--- Start DOCUMENT SECTION ---

Showing posts with label OpenMP. Show all posts
Showing posts with label OpenMP. Show all posts

Saturday, August 14, 2010

Parallelizing Matrix Multiplication using OpenMP in One Line

Matrix multiplication is often used for academic study. It's well suited for parallelization due to its intensive O(N^3) computation and independent computation. Parallel programming is hard. Does it surprise you if we parallelize matrix multiplication in merely one line of OpenMP directive?

Serial Matrix Multiplication

/* matrix.cpp */
const int size = 1000;

float a[size][size];
float b[size][size];
float c[size][size];

int main()
{
// Initialize buffers.
for (int i = 0; i < size; ++i) {
for (int j = 0; j < size; ++j) {
a[i][j] = (float)i + j;
b[i][j] = (float)i - j;
c[i][j] = 0.0f;
}
}

// Compute matrix multiplication.
// C <- C + A x B
for (int i = 0; i < size; ++i) {
for (int j = 0; j < size; ++j) {
for (int k = 0; k < size; ++k) {
c[i][j] += a[i][k] * b[k][j];
}
}
}

return 0;
}
Analyzing the data dependency of the operation c[i][j] += a[i][k] * b[k][j], we can see that each iteration i is independent of each other. The same applies to iteration j. For simplicity, we consider parallelizing only single for-loop.

Parallel Matrix Multiplication using OpenMP

/* matrix-omp.cpp */
const int size = 1000;

float a[size][size];
float b[size][size];
float c[size][size];

int main()
{
// Initialize buffers.
for (int i = 0; i < size; ++i) {
for (int j = 0; j < size; ++j) {
a[i][j] = (float)i + j;
b[i][j] = (float)i - j;
c[i][j] = 0.0f;
}
}

// Compute matrix multiplication.
// C <- C + A x B
#pragma omp parallel for default(none) shared(a,b,c)
for (int i = 0; i < size; ++i) {
for (int j = 0; j < size; ++j) {
for (int k = 0; k < size; ++k) {
c[i][j] += a[i][k] * b[k][j];
}
}
}

return 0;
}
With the OpenMP directive (#pragma), the i-for-loop is divided into multiple chunks, each chunk is assigned to a thread. Hence, multiple threads can compute assigned chunks in parallel. That's it.
$ g++ -O2 matrix.cpp -o matrix
$ g++ -O2 -fopenmp matrix-omp.cpp -o matrix-omp
$ time ./matrix
real 0m12.976s
user 0m12.460s
sys 0m0.059s
$ time ./matrix-omp
real 0m6.952s
user 0m12.556s
sys 0m0.050s
Bravo! The parallel version is about 1.86x faster than the serial version on a dual-core system. However, the code above is only for illustration purpose. There are still many optimization opportunities before it achieves commercial performance level.

--- End DOCUMENT SECTION ---

**EXERCISE GOAL**:
List every shell command that the post on parallelizing matrix multiplication with OpenMP shows being run. The records are not needed for this task.

--- Start DATA ENTRIES ---

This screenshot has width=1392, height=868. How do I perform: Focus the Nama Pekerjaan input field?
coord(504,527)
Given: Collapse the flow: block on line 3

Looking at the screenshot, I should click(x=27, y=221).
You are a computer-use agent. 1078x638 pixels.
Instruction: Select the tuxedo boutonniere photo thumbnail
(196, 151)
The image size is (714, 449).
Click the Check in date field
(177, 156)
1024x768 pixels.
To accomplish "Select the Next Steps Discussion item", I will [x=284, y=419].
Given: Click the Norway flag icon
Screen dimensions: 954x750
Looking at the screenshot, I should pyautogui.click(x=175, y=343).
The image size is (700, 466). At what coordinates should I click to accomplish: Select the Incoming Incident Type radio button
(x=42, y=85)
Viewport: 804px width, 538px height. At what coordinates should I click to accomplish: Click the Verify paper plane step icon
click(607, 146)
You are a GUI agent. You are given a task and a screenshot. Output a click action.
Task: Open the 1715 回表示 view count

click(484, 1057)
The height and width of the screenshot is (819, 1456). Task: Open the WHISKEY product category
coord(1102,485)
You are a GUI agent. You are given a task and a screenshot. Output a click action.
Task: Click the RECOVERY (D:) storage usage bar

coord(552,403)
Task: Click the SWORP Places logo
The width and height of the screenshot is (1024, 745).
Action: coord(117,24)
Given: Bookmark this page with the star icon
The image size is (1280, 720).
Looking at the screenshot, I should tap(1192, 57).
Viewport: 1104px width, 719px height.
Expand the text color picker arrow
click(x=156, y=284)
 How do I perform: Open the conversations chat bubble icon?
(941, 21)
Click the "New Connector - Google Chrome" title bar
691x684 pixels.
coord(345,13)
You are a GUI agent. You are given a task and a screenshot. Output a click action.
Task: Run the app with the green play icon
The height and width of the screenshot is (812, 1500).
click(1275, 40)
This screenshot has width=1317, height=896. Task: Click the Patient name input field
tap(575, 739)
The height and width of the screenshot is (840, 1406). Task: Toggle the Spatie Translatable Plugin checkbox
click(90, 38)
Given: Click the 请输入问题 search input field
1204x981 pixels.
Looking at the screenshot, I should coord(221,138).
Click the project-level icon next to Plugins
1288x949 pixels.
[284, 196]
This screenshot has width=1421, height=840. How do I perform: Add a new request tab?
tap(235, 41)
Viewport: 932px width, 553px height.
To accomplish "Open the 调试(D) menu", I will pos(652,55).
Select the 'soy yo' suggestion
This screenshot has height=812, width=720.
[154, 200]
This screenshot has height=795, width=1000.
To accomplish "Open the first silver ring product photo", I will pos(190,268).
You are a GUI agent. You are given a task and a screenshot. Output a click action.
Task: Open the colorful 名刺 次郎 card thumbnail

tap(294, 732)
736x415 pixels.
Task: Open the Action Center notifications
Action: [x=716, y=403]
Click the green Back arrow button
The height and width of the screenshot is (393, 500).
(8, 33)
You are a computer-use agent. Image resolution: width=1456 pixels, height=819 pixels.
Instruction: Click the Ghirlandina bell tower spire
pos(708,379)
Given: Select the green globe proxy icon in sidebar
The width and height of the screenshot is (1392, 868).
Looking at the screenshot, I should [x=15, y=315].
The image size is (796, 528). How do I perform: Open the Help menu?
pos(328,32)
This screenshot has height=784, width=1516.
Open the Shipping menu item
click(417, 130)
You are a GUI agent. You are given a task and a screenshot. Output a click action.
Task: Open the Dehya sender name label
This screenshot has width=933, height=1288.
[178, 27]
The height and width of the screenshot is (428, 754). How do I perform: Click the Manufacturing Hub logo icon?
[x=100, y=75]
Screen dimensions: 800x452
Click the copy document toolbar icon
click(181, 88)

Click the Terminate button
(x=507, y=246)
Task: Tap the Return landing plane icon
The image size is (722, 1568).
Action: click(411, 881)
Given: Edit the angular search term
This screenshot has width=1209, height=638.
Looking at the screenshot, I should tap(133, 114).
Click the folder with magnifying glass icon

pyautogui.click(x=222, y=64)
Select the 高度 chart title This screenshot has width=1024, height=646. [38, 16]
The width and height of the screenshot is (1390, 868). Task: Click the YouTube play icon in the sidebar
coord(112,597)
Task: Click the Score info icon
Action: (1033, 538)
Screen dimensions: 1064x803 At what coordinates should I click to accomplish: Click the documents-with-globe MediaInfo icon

--- End DATA ENTRIES ---

**RESULT**:
- g++ -O2 matrix.cpp -o matrix
- g++ -O2 -fopenmp matrix-omp.cpp -o matrix-omp
- time ./matrix
- time ./matrix-omp